Critical Commentary
Praise for Our Mother the Mountain
"Alexander Joseph has added great depth to poetry’s snowpack at 9,000 feet in these Indian Peaks. His cold meltings wildflower the thoughts of an earned solitude. He wears the mood of weathers like a favorite sweater. Joseph is the poet hermit opening his door to share the makings of daily bread and the blessings of mountain chores. When I put this book down I felt the same satisfaction as after a day of splitting wood. In these days of pandemic and war-threat stress these wonderful prose poems remind us to look up and within the healing of a life lived close to Mother Nature."
—Mike Parker, author of several collections of poems, most recently Kimono Mountain and others
Praise for Broken Light in a Burning Wood
What a thoroughly honest book. Despite the catastrophic fires and uncertain times of our season on earth, Alexander Shalom Joseph has gone off in search of beauty, like John Keats did two hundred years ago. Love moves through these pages on invisible feet. In this work, we find that we can’t hope for beauty without telling some hard, hard truths.
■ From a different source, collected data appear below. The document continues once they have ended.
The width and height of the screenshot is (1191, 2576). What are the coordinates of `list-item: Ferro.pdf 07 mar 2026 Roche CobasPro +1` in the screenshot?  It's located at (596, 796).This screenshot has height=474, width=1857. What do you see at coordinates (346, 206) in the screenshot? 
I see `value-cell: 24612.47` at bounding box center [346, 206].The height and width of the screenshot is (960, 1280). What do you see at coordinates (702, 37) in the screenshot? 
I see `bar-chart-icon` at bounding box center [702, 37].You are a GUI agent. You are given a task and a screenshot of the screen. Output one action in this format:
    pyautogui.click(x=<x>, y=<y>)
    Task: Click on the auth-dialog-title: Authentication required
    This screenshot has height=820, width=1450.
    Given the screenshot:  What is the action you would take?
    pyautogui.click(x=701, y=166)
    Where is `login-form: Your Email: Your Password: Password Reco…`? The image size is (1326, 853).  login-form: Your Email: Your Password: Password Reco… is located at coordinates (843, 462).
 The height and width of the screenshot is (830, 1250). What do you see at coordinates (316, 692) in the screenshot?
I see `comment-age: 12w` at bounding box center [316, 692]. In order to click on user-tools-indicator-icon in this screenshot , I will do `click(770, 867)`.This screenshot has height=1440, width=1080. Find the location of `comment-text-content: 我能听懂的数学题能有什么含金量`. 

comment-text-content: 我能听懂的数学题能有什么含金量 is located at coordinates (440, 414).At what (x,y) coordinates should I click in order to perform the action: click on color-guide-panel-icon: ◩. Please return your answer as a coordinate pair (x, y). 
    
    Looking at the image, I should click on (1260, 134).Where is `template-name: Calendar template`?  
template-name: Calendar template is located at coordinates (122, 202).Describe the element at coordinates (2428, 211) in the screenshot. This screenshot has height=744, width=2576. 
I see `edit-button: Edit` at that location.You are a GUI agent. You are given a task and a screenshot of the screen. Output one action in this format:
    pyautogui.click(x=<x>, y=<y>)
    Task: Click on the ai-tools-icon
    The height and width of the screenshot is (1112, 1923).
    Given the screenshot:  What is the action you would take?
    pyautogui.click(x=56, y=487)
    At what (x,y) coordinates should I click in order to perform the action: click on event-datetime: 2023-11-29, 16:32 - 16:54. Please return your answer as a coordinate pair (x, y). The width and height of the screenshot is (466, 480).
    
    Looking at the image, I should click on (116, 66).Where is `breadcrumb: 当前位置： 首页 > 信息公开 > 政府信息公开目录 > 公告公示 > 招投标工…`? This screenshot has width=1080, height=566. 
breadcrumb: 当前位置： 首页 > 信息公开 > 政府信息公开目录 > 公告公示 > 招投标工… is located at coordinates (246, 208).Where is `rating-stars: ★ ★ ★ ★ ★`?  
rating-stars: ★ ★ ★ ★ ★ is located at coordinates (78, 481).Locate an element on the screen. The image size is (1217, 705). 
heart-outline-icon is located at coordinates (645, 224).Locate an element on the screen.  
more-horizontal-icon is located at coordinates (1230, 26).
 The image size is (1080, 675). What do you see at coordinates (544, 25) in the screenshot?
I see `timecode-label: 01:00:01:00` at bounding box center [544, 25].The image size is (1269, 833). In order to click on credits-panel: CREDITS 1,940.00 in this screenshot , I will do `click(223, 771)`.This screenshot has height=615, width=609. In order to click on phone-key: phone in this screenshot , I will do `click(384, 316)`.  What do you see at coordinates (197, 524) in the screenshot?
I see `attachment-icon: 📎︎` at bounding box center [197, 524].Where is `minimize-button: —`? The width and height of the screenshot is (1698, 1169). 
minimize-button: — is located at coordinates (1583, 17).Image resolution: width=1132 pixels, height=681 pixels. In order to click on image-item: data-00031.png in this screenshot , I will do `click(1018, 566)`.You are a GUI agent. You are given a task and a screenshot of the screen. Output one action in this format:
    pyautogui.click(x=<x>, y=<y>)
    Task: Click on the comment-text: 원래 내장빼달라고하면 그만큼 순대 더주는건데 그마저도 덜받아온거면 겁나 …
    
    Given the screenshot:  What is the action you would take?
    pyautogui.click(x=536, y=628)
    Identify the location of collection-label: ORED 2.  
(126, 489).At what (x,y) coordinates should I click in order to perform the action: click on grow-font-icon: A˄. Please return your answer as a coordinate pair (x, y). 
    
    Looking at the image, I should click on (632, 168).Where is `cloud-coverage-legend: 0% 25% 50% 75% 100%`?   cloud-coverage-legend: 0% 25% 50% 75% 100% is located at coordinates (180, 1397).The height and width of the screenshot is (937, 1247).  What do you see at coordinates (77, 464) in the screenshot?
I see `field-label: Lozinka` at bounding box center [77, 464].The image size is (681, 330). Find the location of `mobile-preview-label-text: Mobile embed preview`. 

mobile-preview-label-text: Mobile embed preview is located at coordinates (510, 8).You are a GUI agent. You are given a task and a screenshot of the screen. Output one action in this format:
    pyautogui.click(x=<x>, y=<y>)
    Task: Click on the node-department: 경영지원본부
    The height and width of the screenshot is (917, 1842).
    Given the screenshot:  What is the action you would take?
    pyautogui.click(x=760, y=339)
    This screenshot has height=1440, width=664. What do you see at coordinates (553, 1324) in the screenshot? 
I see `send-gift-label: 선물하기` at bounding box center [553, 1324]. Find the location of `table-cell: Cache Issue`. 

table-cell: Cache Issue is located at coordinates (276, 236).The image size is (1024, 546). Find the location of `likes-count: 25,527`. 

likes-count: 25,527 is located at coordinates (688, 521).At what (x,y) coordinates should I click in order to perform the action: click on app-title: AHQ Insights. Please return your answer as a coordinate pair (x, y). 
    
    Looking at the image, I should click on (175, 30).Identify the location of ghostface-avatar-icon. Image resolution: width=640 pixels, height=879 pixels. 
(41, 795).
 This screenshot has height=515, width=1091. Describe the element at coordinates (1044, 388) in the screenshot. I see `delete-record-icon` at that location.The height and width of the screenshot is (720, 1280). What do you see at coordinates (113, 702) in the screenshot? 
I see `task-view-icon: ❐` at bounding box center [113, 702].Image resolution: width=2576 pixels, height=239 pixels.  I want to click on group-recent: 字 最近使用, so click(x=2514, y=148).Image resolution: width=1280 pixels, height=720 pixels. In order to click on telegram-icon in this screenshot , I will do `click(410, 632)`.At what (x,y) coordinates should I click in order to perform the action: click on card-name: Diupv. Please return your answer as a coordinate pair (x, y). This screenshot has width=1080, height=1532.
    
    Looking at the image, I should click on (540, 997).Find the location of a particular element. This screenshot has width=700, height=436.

—Andrew Schelling author of Love and the Turning Seasons: India’s Poetry of Erotic & Spiritual Longing
Praise for The Last of the Light
I have almost never been so lost in a story, and so emotionally affected. Joseph portrays the mundane everyday life as a matter of spiritual importance and beauty, even amidst death and destruction. Like Anne Frank's diary, the young man's writing keeps him afloat and allows the reader to become part of his mind. This book is truly life changing.
—Tabitha Robinson, Reviewer at Reedsy
Praise for American Wasteland
In American Wasteland, Joseph shines a kaleidoscopic light on the mundane until it fractures into the unexpected.”